● **Items**:
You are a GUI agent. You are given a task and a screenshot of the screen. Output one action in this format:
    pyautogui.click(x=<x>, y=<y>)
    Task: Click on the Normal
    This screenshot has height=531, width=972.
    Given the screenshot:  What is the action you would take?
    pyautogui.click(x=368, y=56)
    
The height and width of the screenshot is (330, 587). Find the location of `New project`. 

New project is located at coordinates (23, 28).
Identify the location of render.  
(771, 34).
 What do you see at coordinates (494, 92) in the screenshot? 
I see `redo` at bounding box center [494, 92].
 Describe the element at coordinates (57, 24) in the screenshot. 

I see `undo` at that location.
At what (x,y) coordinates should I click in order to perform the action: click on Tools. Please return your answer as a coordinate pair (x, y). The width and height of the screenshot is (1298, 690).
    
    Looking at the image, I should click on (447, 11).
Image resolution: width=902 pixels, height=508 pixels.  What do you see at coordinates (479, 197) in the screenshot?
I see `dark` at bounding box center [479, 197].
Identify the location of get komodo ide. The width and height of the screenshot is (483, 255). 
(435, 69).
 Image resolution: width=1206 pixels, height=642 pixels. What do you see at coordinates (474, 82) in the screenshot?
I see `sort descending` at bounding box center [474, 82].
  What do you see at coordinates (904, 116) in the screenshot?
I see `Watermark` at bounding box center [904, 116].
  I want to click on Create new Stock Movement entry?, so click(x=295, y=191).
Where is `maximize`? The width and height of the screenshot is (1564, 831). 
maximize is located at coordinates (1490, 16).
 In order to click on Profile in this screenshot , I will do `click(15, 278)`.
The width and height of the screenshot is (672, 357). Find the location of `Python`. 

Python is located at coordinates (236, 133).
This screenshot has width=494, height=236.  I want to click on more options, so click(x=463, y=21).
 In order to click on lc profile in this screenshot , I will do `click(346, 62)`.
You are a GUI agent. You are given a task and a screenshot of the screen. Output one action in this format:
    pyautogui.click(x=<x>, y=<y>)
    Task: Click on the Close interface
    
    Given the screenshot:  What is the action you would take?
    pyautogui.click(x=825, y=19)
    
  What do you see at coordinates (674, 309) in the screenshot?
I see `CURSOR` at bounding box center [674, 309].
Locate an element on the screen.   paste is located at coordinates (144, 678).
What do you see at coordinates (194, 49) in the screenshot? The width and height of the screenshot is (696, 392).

● **Direction**:
Copy out every one of the lines above word for word, with nothing added or changed.

● **Exercise solution**:
You are a GUI agent. You are given a task and a screenshot of the screen. Output one action in this format:
    pyautogui.click(x=<x>, y=<y>)
    Task: Click on the Normal
    This screenshot has height=531, width=972.
    Given the screenshot:  What is the action you would take?
    pyautogui.click(x=368, y=56)
    
The height and width of the screenshot is (330, 587). Find the location of `New project`. 

New project is located at coordinates (23, 28).
Identify the location of render.  
(771, 34).
 What do you see at coordinates (494, 92) in the screenshot? 
I see `redo` at bounding box center [494, 92].
 Describe the element at coordinates (57, 24) in the screenshot. 

I see `undo` at that location.
At what (x,y) coordinates should I click in order to perform the action: click on Tools. Please return your answer as a coordinate pair (x, y). The width and height of the screenshot is (1298, 690).
    
    Looking at the image, I should click on (447, 11).
Image resolution: width=902 pixels, height=508 pixels.  What do you see at coordinates (479, 197) in the screenshot?
I see `dark` at bounding box center [479, 197].
Identify the location of get komodo ide. The width and height of the screenshot is (483, 255). 
(435, 69).
 Image resolution: width=1206 pixels, height=642 pixels. What do you see at coordinates (474, 82) in the screenshot?
I see `sort descending` at bounding box center [474, 82].
  What do you see at coordinates (904, 116) in the screenshot?
I see `Watermark` at bounding box center [904, 116].
  I want to click on Create new Stock Movement entry?, so click(x=295, y=191).
Where is `maximize`? The width and height of the screenshot is (1564, 831). 
maximize is located at coordinates (1490, 16).
 In order to click on Profile in this screenshot , I will do `click(15, 278)`.
The width and height of the screenshot is (672, 357). Find the location of `Python`. 

Python is located at coordinates (236, 133).
This screenshot has width=494, height=236.  I want to click on more options, so click(x=463, y=21).
 In order to click on lc profile in this screenshot , I will do `click(346, 62)`.
You are a GUI agent. You are given a task and a screenshot of the screen. Output one action in this format:
    pyautogui.click(x=<x>, y=<y>)
    Task: Click on the Close interface
    
    Given the screenshot:  What is the action you would take?
    pyautogui.click(x=825, y=19)
    
  What do you see at coordinates (674, 309) in the screenshot?
I see `CURSOR` at bounding box center [674, 309].
Locate an element on the screen.   paste is located at coordinates (144, 678).
What do you see at coordinates (194, 49) in the screenshot? The width and height of the screenshot is (696, 392).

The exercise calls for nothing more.